MC: System-wide we’re getting close to having done about 9,000 calls – and we're not across all of Toronto yet. One thing to recognize about those calls is how much time they take. Our longest call was probably a whole shift, 12 hours. If you look at the staff hours dedicated to the work that we're doing, we’re looking at thousands upon thousands of hours.
This is extremely beneficial to police. What typically happens with these calls is that police are not equipped to deal with the situation and so their automatic response is to apprehend the person and bring them to hospital. Now, they’re in hospital for six, seven hours, not able to respond to other critical situations happening in the community.
A lot of our education has been to underline that the hospital is not always the best solution; in fact, it's actually the last resort.
So it's not just the police resources that you're freeing up, it's also the hospital resources, not to mention that it's probably a better solution for the client.
AL: Yes, exactly. Many people who die from suicide have visited a hospital in the last month. Often hospitals are so under-resourced themselves that they're just putting people back into the community without any support.
Our service does not leave these people unsupported. We're able to keep them safe, and then connect them with the supports that they need to move in a different direction.
What are some of the other challenges you are facing?
MC: Homelessness is a big issue. We don't have housing. There are so many situations we encounter where we feel like we don't have the resources to best support the person because the situation demands so much more than what we can do.
But sometimes, it's just the simple things. Clients will say, ‘even though you weren't able to get me into a shelter today, thanks for coming, I appreciate you being here versus the police’.
That is an important impact: the client didn't have to interact with police and risk a potential and unnecessary escalation. Just by us being there, that risk is reduced.
What are your proudest accomplishments, having done this work for a year?
MC: In a year, we've accomplished so much more than just the crisis response. We’ve trained and prepared the team to do something that's really unprecedented. There's really not another model that exists like this – there are models of crisis teams where they respond with police, but in this model we are a separate entity. So creating what we've done in the last year from scratch in this unprecedented territory has been huge.

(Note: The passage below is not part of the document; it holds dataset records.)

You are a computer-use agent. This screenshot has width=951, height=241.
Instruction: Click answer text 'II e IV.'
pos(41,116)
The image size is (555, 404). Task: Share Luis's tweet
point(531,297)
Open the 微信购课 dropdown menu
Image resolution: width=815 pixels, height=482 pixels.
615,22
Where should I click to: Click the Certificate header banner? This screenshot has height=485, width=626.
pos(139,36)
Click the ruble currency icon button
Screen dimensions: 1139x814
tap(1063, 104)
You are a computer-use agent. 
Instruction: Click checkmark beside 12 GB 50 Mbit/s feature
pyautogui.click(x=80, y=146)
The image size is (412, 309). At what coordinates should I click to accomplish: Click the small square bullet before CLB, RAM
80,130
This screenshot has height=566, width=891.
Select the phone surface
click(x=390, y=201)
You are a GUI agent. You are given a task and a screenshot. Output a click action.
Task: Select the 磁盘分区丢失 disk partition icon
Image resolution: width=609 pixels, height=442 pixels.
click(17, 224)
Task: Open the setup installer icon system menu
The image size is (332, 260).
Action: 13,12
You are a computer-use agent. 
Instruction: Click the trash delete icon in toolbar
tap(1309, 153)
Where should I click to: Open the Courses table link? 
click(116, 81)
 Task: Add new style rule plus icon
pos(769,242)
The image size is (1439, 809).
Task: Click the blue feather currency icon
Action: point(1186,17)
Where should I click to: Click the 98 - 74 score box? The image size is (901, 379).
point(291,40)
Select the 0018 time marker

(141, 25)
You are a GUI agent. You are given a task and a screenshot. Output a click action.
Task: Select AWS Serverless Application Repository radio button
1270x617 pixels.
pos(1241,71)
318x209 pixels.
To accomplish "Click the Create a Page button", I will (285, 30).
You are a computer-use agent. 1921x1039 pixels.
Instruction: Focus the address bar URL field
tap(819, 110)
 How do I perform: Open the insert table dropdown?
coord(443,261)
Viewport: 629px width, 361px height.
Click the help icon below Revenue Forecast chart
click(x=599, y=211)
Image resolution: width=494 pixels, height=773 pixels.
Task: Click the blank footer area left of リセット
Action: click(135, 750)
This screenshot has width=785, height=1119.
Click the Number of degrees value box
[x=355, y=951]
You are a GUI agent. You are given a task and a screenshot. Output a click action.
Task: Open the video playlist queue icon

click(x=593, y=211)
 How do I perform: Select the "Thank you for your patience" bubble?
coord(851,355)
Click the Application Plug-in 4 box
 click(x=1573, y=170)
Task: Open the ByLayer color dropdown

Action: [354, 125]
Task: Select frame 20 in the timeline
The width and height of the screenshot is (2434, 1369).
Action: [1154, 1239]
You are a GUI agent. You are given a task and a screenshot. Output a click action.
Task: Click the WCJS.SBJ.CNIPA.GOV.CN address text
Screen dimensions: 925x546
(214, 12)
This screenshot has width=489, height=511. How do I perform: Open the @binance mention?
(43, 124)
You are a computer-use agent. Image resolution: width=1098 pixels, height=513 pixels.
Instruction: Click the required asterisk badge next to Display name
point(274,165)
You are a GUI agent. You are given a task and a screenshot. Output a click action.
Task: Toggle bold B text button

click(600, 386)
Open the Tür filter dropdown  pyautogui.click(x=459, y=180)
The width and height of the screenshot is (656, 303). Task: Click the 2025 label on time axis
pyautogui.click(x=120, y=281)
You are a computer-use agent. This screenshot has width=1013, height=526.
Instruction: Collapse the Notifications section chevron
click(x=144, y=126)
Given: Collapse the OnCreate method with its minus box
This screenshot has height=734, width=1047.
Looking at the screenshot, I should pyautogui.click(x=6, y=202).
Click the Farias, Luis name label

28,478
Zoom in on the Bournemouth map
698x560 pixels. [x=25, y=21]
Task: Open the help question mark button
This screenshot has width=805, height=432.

Also, the amount of engagement has been huge: going to police stations, going to the paramedic stations, going to malls, going to community organizations. Getting the word out while building a service that hasn't existed before.
AL: We have such a strong leadership team. As Matthew said, rolling out this program in a year is a big accomplishment. We've worked long hours, lost hair – I've gotten grey hair! – but it’s so meaningful; we’re both so passionate about this project. I'm proud of where we're at and how much our crisis workers have grown in the last year, personally and professionally.